The UK’s resolve to adopt an approach more focused on innovation means future adequacy decisions can’t be taken for granted
The decision is valid for four years: On Monday, the European Commission adopted the two adequacy decisions under the GDPR and under the Law Enforcement Directive, which ensure that personal data can continue to flow freely between the EU and the UK. The decisions will be valid for four years, after which they will expire automatically. The EC could renew them after that period, providing that there is still sufficient alignment between the EU and UK legal frameworks, although it would have to start a new adoption process.
An outcome that was on the cards: The adequacy decisions were widely expected due to the strong current overlap of the data protection frameworks between the two jurisdictions. Since the UK only recently left the EU and transposed the GDPR into national law, the two regimes are currently almost identical. The provisions in the trade agreement struck by the EU and the UK in 2020 also suggested that an adequacy decision would be coming. The deal set out a six-months transition period during which transfers of personal data would continue as before until an adequacy decision was granted, and also includes clauses for continuity of data flows to facilitate digital trade (e.g. no restrictions on the movement of data to either side, and no data localisation requirements). Denying the adequacy decisions to the UK would have created obstacles to the application of these conditions.

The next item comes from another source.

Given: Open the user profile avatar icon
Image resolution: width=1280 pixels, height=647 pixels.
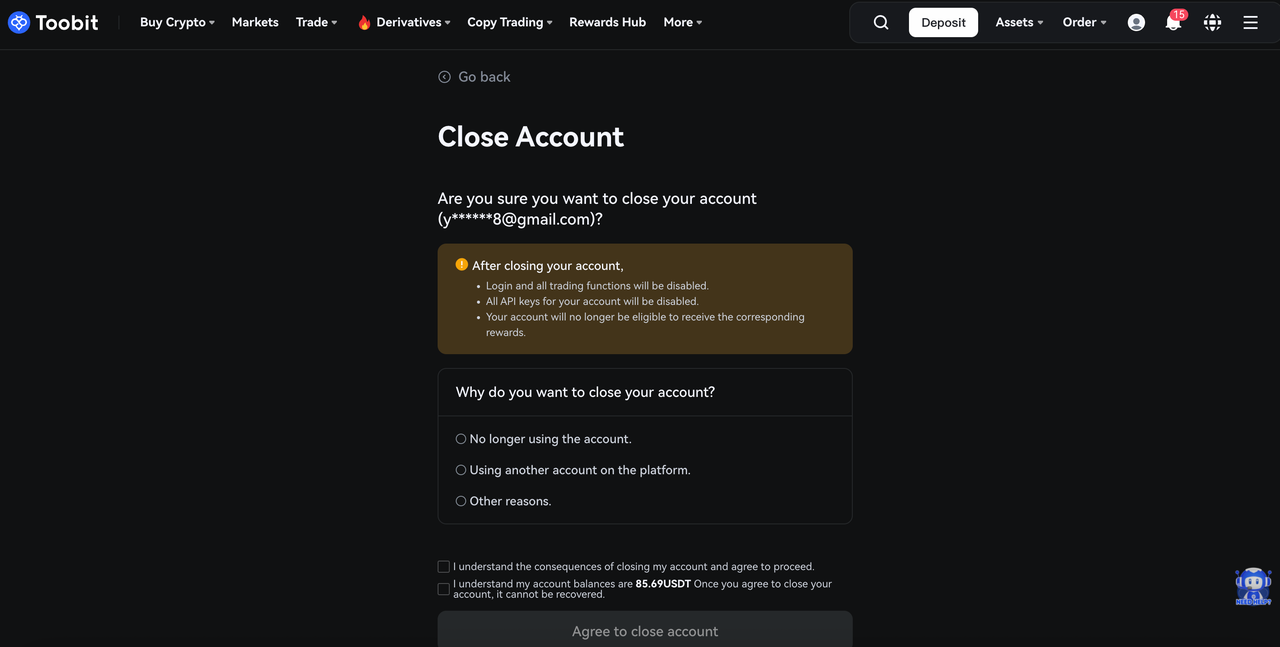Looking at the screenshot, I should (1136, 22).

Future alignment is less certain: There are signs that the UK could seek to depart from the GDPR. In its recent response to the Data Strategy consultation, the UK Government noted it will seek “an outcomes-based approach” to regulation in order to foster innovation and remove the “disproportionate burden” on SMEs. This intention was repeated in the statement following the adequacy decision, where the Government stressed that the government plans to promote the free flow of personal data “globally and across borders”, including through new trade deals and agreements with some of the fastest growing economies. These decisions will be based on maximising innovation. Hardly a reassurance for prioritising data protection standards.